§ **Текст для чтения**

══════════════════════════════

Редактор "Гражданина" – Федор Михайлович Достоевский.
Федор Михайлович встал и, слегка поклонившись, молча подал мне руку.
Рука у него была холодная, сухая и как бы безжизненная. Да и все в нем в тот
день мне казалось безжизненным: вялые, точно через силу движения, беззвучный
голос, потухшие глаза, устремленные на меня двумя неподвижными точками.
Он просидел тогда около часа за чтением корректуры и во все это время
не проронил ни звука. Даже перо его бесшумно двигалось по бумаге. Быть может, благодаря этой мертвенной тишине, я вдруг почувствовала какую-то
неестественно гнетущую меня робость. Я тоже работала, но присутствие его
бессознательно смущало меня. Все время, пока он сидел, мне чувствовалось что-
то строгое, властное, высшее, какой-то контроль или суд над всем моим
существом. И я буквально не смела пошевельнуться, боялась оглянуться в его
сторону и вздохнула свободно, только когда он ушел, сдав мне с рук на руки
прочитанную им корректуру.
С тех пор я часто стала видать Достоевского в типографии, но свидания
наши в первое время ограничивались только взаимными приветствиями при входе
и выходе или краткими замечаниями его мне по поводу той или другой
корректурной поправки. Я ссылалась тогда на грамматику, а он раздражительно
восклицал:
87
– У каждого автора свой собственный слог, и потому своя собственная
грамматика... Мне нет никакого дела до чужих правил! Я ставлю запятую перед
что, где она мне нужна; а где я чувствую, что не надо перед что ставить запятую, там я не хочу, чтобы мне ее ставили!
– Значит, вашу орфографию можно только угадывать, ее знать нельзя, -
возражала я, стараясь лучше понять, чего от меня требуют.
– Да! Угадывать. Непременно. Корректор и должен уметь угадывать! -
тоном, не допускавшим никаких возражений, сердито сдвигая брови, решал он.
Я умолкала и старалась, насколько умела, угадывать, но внутренне
испытывала что-то вроде разочарования. Ни повелительный тон, к которому я
совершенно тогда была непривычна, ни брюзгливо-недовольные замечания и
раздражительные тревоги по поводу какой-нибудь неправильно поставленной
запятой никак не мирились с моим представлением об этом писателе-человеке, писателе-страдальце, писателе-сердцеведе.

══════════════════════════════

§ **Блок данных**

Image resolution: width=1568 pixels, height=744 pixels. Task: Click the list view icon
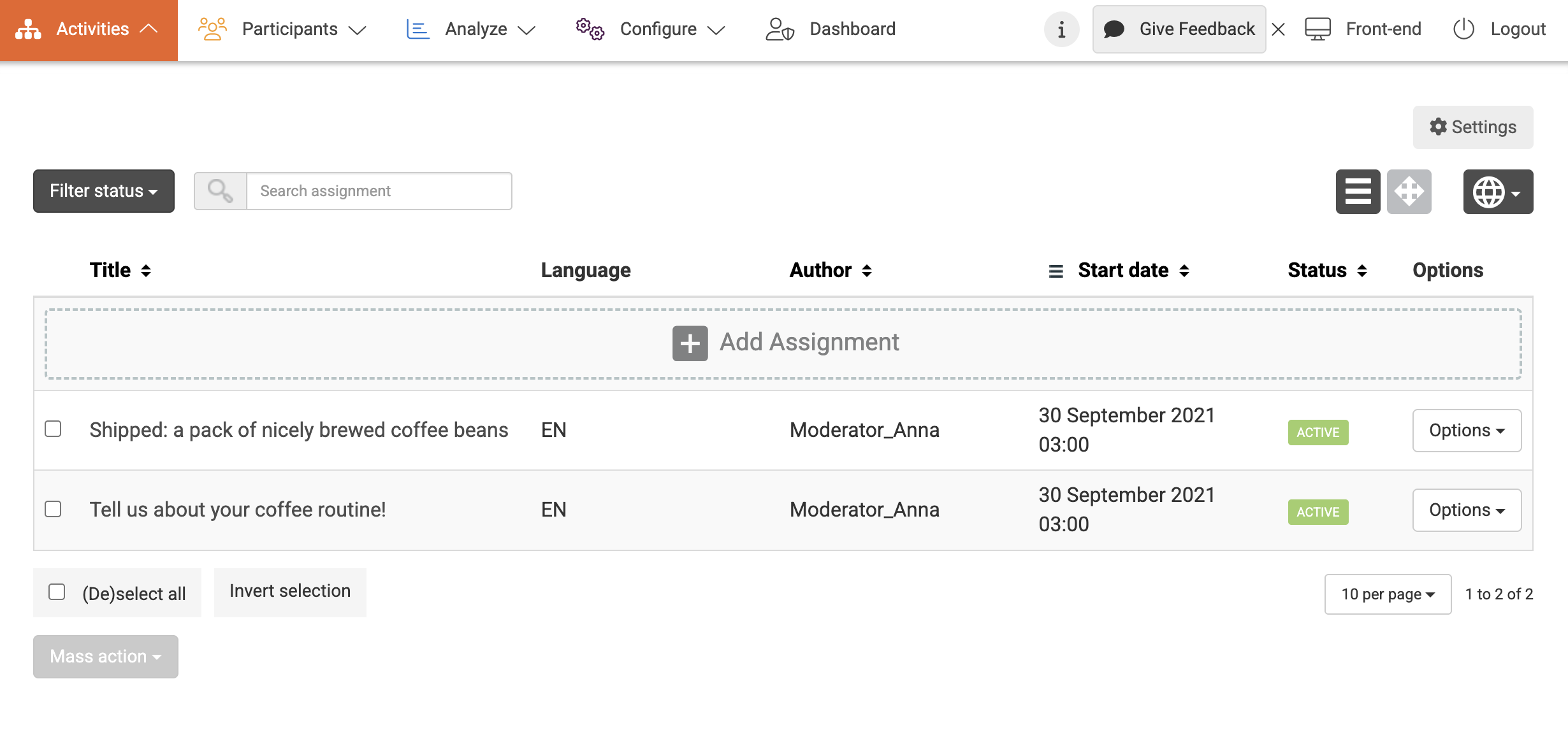(x=1358, y=192)
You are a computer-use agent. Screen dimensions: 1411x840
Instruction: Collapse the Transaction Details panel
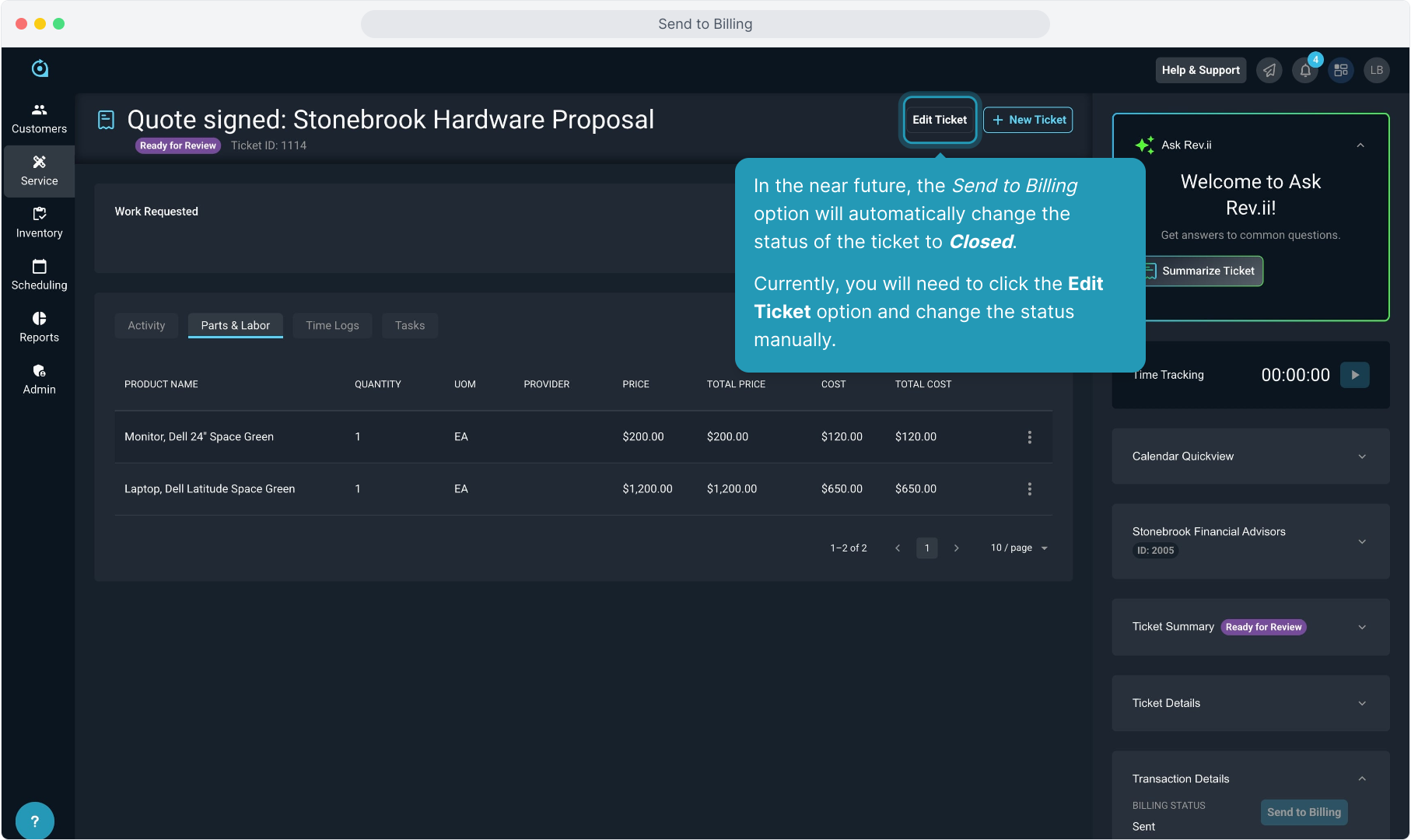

══════════════════════════════

§ **Задания к упражнению**
A – Ответьте на вопросы по тексту о Достоевском:
(i) Какой была рука Федора Михайловича, когда он подал ее рассказчице?
(ii) Сколько времени он просидел тогда за чтением корректуры?
(iii) Что, по словам Достоевского, должен уметь корректор?
B – Продолжите текст о Достоевском, начав сразу после его последнего предложения.
Данные никак не связаны с текстом о Достоевском.

§ **Ответы к заданиям**
A –
(i) Холодной, сухой и как бы безжизненной.
(ii) Около часа.
(iii) Угадывать.

B –
Вначале же почти все раздражало его. То – зачем поставили в статье его
твердый знак на конце слова однакожъ, когда у него стоит мягкий – однакожь. То
– зачем вводное предложение может быть поставлено в запятых, вместо того
чтобы – как у французов и в "Русском вестнике" – поставить с черточкой
посредине. То, наконец, зачем к нему в "Гражданин" прислали статью о введении
звуковой методы в сельские народные школы, когда он слышать равнодушно не
может об этой методе... {5}
– Не хочу я, чтобы наших крестьянских детей обучали по этой методе! – с
непонятным еще мне тогда ожесточением говорил он. – Это не человеческая
метода, а попугайная. Пусть обучают они по этой методе обезьян или птиц. А для
людей она совсем не годится. Бб! Вв! ее! тт!.. Разве свойственны людям такие
дикие звуки? У людей должно быть человеческое название каждой букве. У нас
есть свои исторические предания. То ли дело наша старинная азбука, по которой
все мы учились! Аз, буки, веди, глаголь, живете, земля! – с наслаждением
выговаривал он. – Сейчас чувствуешь что-то живое, осмысленное, как будто
физиономия есть своя у каждой отдельной буквы. И неправда это, будто по
звуковой они легче выучиваются. Задолбить, может быть, скорей задолбят. Но
никакого просвещения от этого не прибавится. Все это одни выдумки! Никогда не
поверю.
То же было и с частыми напоминаниями о непреложности его авторских и
редакторских корректур. И наконец, он до того запугал меня этою
"непреложностью", что я не решилась даже исправить однажды уже несомненную
описку его, и полемическая статья Федора Михайловича так и вышла с ошибкой:
"Кто виноват?" Чернышевского (вместо "Что делать?") {6}. И это вызвало потом
упреки автору в незнании "даже заглавия" произведения, по поводу которого он
полемизировал.
– Почему же вы не поправили, если знали? – укоризненно заметил мне
Федор Михайлович, когда я выразила ему мое сожаление, что допустила эту
ошибку.
88
– Я не смела исправить сама. Вы столько раз говорили мне, что "все
должно оставаться так", как стоит у вас в корректуре. И я подумала, что вы могли
и умышленно сделать эту описку...
Федор Михайлович подозрительно взглянул на меня и не промолвил ни
слова. Может быть, он из этого понял, что и самый дух его "Дневника" остался
мне чужд и антипатичен. И он отчасти был прав. У меня в то время была уже
самостоятельная работа – я вела бытовую хронику в "Искре", – моим
руководителем в этой работе был сотрудник "Отечественных записок" Н. А.
Демерт {7}, и, когда я читала теперь в корректуре статьи Достоевского, мне
зачастую вспоминались совсем другие взгляды, другие мысли и настроения. С
"Гражданином" меня связывала только необходимость в заработке, – по духу же я
и сама еще не знала, к какому принадлежу я "лагерю".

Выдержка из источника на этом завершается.